Il faut savoir qu’en France, c’est l’éditeur qui fixe le prix d’un titre. Ensuite les librairies et sites de vente en ligne doivent, tous sans exception, vendre le livre à ce prix.
Jusqu’en 1979, la pratique qui domine pour fixer le prix du livre est celle du prix conseillé par l’éditeur aux points de vente (d’abord maximum, puis minimum). Le libraire est donc libre ou non de suivre ce prix conseillé et de le modifier lui-même au besoin.
À partir de 1979, le prix du livre se retrouve totalement libre et plus aucun prix n’est indiqué aux points de vente de la part de l’éditeur. Cela pose problème car les grands points de vente comme la FNAC peuvent ainsi abaisser le prix du livre sans restriction, mettant alors en danger les librairies indépendantes ne pouvant faire concurrence.
Il faut attendre deux ans (de lutte de la part de librairies indépendantes et de certains éditeurs tel que Les éditions de Minuit), pour que soit adoptée la loi du prix unique du livre : La loi Lang du 10 août 1981. (Plus d’infos 👉 https://www.legifrance.gouv.fr/loda/id/JORFTEXT000000517179/)
Cette loi, encore très importante aujourd’hui pour défendre la diversité dans le marché du livre, assure à l’acheteur le même prix sur tout le territoire, quelque soit le type de commerce auquel il a accès (librairies indépendante, grand groupe, supermarché et même internet 😉)
Maintenant que nous avons vu les bases, allons du côté de l’éditeur et voyons comment faire pour calculer ce prix ?
Eh bien l’outil le plus important est le calcul du « point mort », c’est-à-dire le moment où l’éditeur aura vendu assez de livre pour rembourser la totalité des frais engagés, et ainsi commencera à toucher un bénéfice.
Pour calculer ce point mort, l’éditeur utilise un tableau qui comporte les même éléments suivant :
– le nombre d’exemplaires que l’on pense tirer ;
– le coût de l’impression de ces exemplaires ;
– les coûts liés à la création du livre avant l’impression (droits d’auteurs, maquette, correction… L’ensemble des prestataires extérieurs à la maison d’édition) ;
– les différents frais de transport.
Par exemple, un tirage de 1 500 exemplaires avec un coût de fabrication de 3 115€ donne un prix de fabrication unitaire de 2,07€.
Avec ces premières informations l’éditeur va pouvoir obtenir le coût du livre à l’unité et va ensuite pouvoir tenter de mettre un prix sur le livre, nécessaire au calcul final du point mort.
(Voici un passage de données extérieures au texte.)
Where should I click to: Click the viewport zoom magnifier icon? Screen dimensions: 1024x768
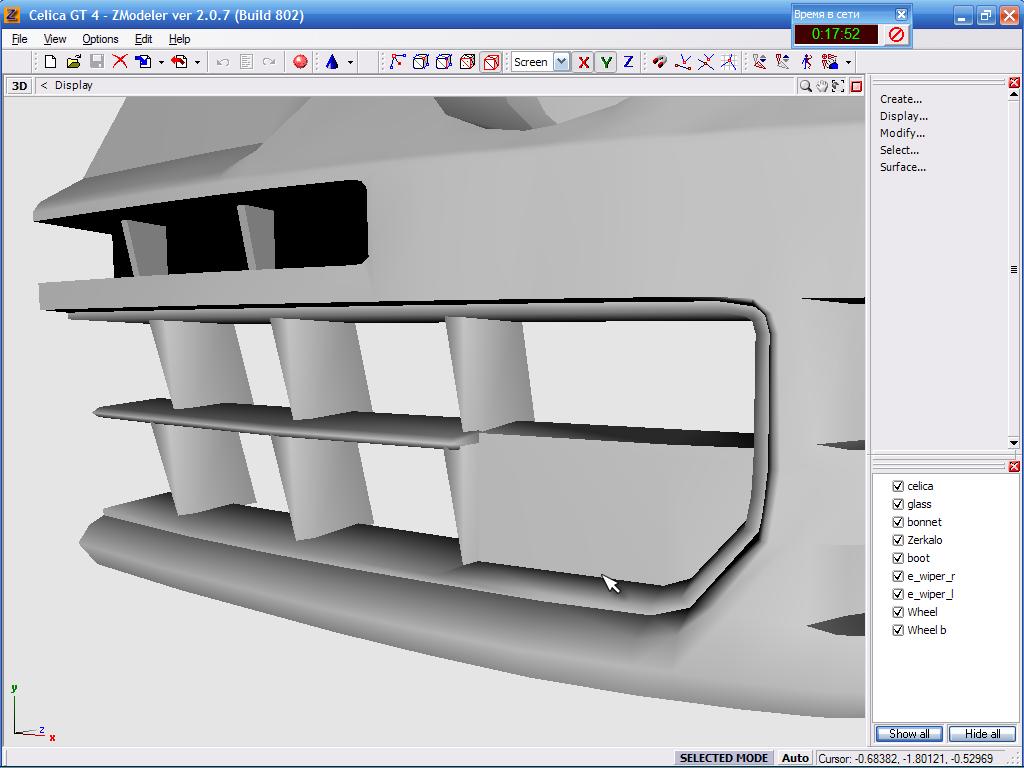coord(805,86)
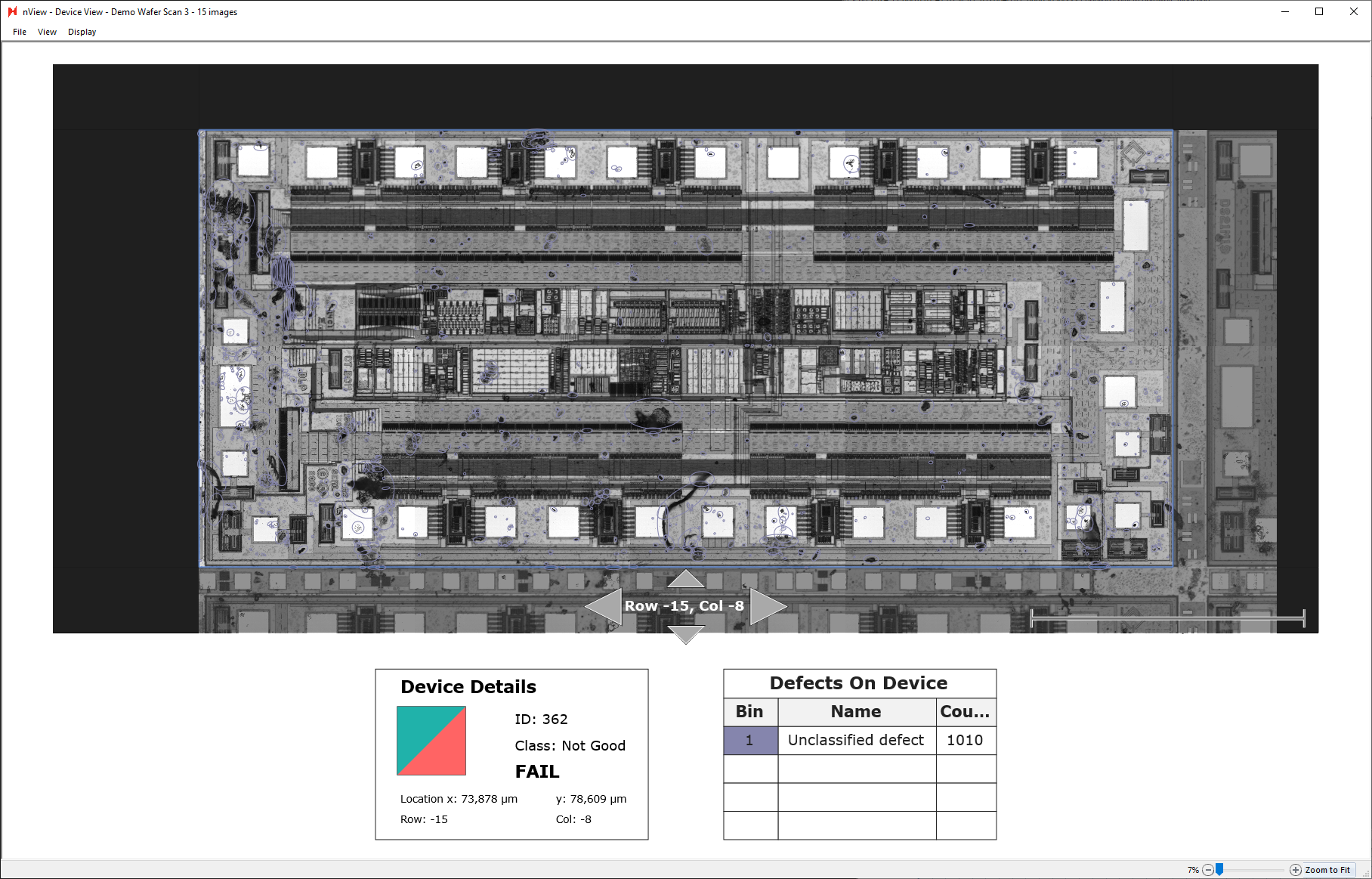Select the Unclassified defect row

(x=856, y=740)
Tips : Une bonne manière pour commencer à estimer ledit prix est de multiplier le coût d’impression par 7.
Le calcul du prix se fait aussi en fonction du type de livre (souple ou non), du genre (roman ou BD), du public visé (adulte ou enfants)…
L’éditeur n’est pas totalement libre, il ne peut pas mettre un prix trop différent de ce qui se fait chez les autres éditeurs. Il doit donc bien connaître le marché. En effet, le prix du livre est également soumis à un « prix psychologique », autrement dit ce que le lecteur considère rentable ou non quand il achète un livre en fonction de son aspect et de son prix.
Par exemple, un acheteur a plus de facilité à acheter un roman de grand format à 20€, alors qu’une bande dessinée du même prix aura plus de mal à les convaincre (selon le ratio texte/nombre de pages). Pourtant une bande dessinée coûte plus cher à la fabrication ! Ce prix psychologique permet donc à certains éditeurs d’avoir une plus grande marge en fonction du produit proposé que d’autres.
Une fois que l’éditeur a sélectionné un prix qu’il juge adapté au marché et à ses collections, il le rentre dans ce fameux tableau. Le point mort est à l’intersection des deux droites. Plus le point mort est bas, plus il sera facile à atteindre. 30 à 40% est un bon objectif.
Pour revenir sur notre exemple, le prix obtenu après multiplication est de 14€. En rentrant ce prix dans notre tableau, nous voyons que le point mort est aux alentours de 50%. Le risque est donc de moitié. L’éditeur pourrait alors faire le choix d’augmenter encore un peu son prix afin de réduire ces risques, mais ici le prix psychologique fait que passer ce livre au-delà des 14€ pourrait être un élément de dissuasion pour certains lecteurs. Afin de garantir la meilleure accessibilité, l’éditeur a fait le choix de rester à 14€.
Il faut néanmoins garder à l’esprit que le contexte actuel est de plus en plus propice aux risques. Les chiffres de placement ont plutôt tendance à diminuer et les retours à augmenter, les point morts dits « acceptables » et les risques associés sont de plus en plus hauts… L’éditeur risque donc de devoir augmenter les prix pour garder un semblant d’équilibre.